En ese momento es cuando la discusión del electorado empieza a girar en torno al nombre, edad, idoneidad o posición ideológica de los candidatos, y no en identificar aquel liderazgo con perfil moral, profesional, experiencia y vocación de servicio que apadrine un proyecto con visión futurista de ciudad.
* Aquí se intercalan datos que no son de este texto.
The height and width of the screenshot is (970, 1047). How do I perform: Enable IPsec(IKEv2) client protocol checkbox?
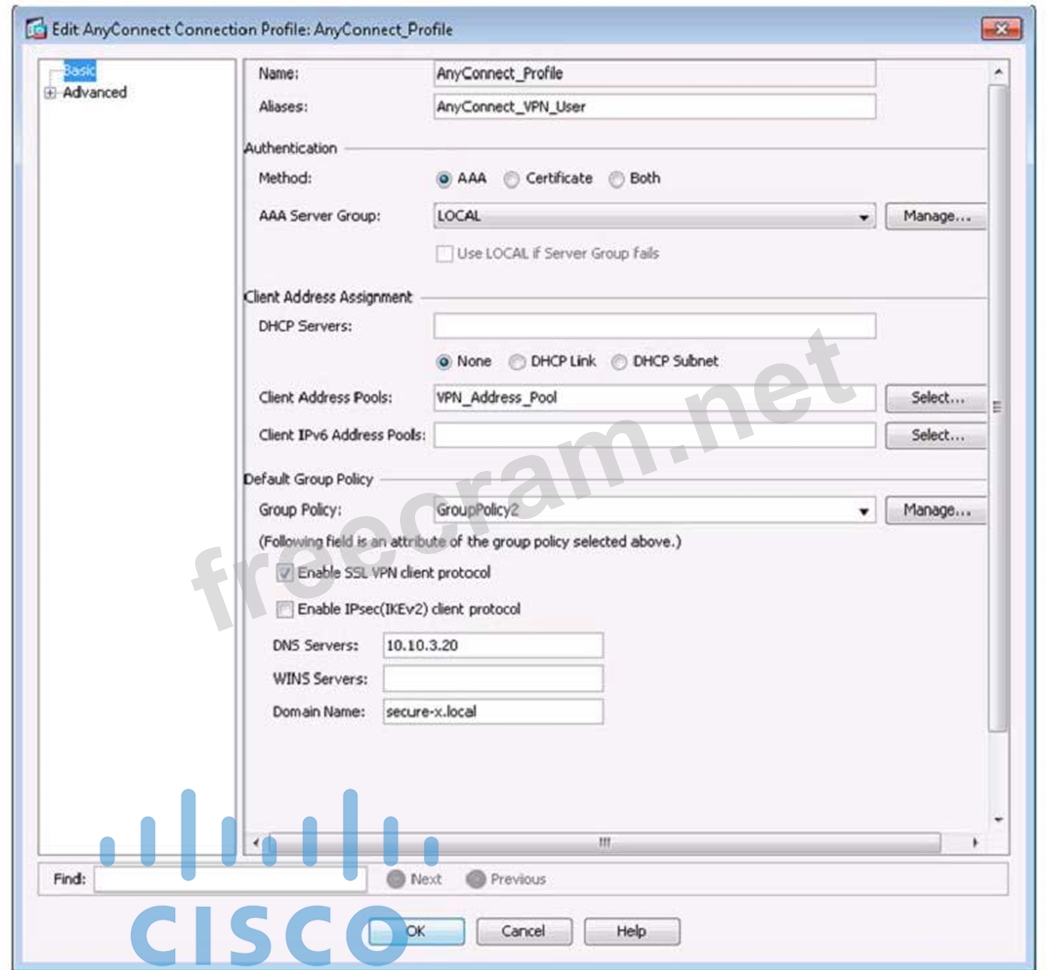[x=285, y=609]
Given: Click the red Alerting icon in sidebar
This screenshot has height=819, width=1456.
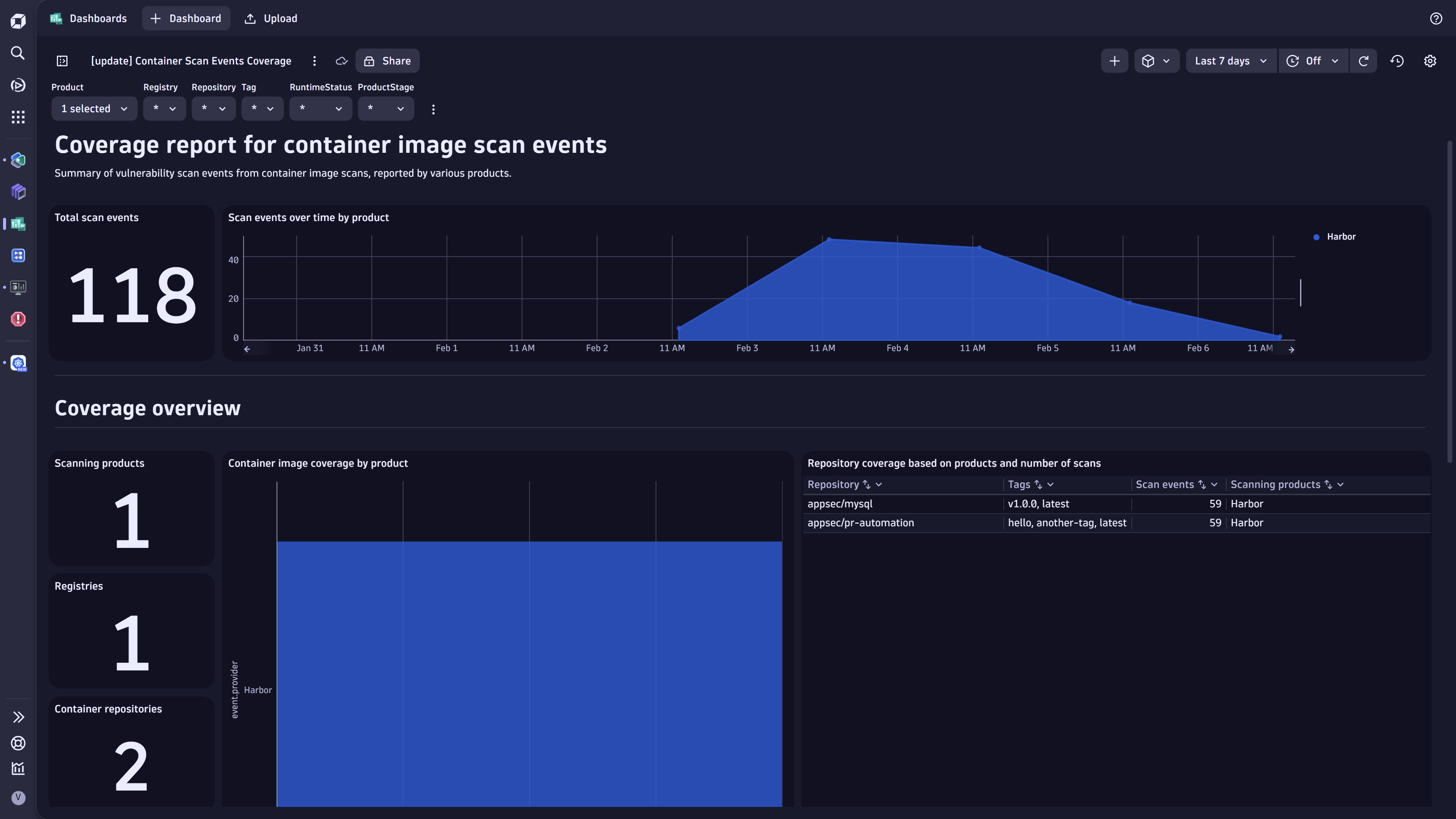Looking at the screenshot, I should (x=17, y=319).
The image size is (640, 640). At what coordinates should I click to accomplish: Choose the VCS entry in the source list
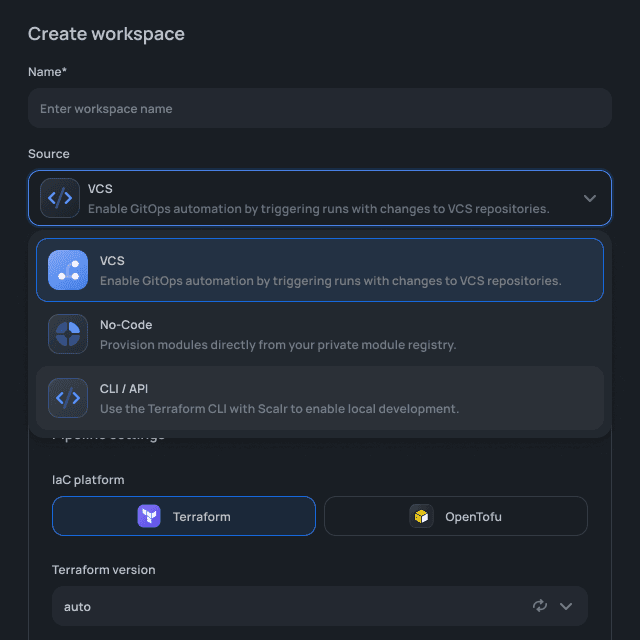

Un proyecto de ciudad que no puede embanderarse bajo una sola línea política, ni caiga en el individualismo de ciertos intereses personales. Y es que Loja necesita un proyecto de ciudad a futuro, donde se hable de automatizar una institución que cuenta con más de 3500 funcionarios. Un proyecto que aborde la cultura desde un concepto que busque cambiar el futuro de nuestra ciudad a través de principios y valores. Proyecto que dignifique el trabajo de los vendedores ambulantes sin alterar el orden de una ciudad. En el que se encuentren estrategias que atraigan industrias ‘industrializantes’ que permitan a sus ciudadanos dejar de lado esa dependencia del sector público. Necesitamos de un proyecto de ciudad a futuro, donde las discusiones importantes sean en torno a las que se hacen en el resto del mundo: innovación, resiliencia, sostenibilidad, cambio climático, ciudades digitales y más verdes, en lugar de que el debate sea generado por intereses políticos o inventados por medios de comunicación.
Loja necesita urgentemente ese proyecto bajo un liderazgo político y un equipo de trabajo que sepa escuchar, sumar y multiplicar para forjar un mejor futuro para todos, todas y «todes».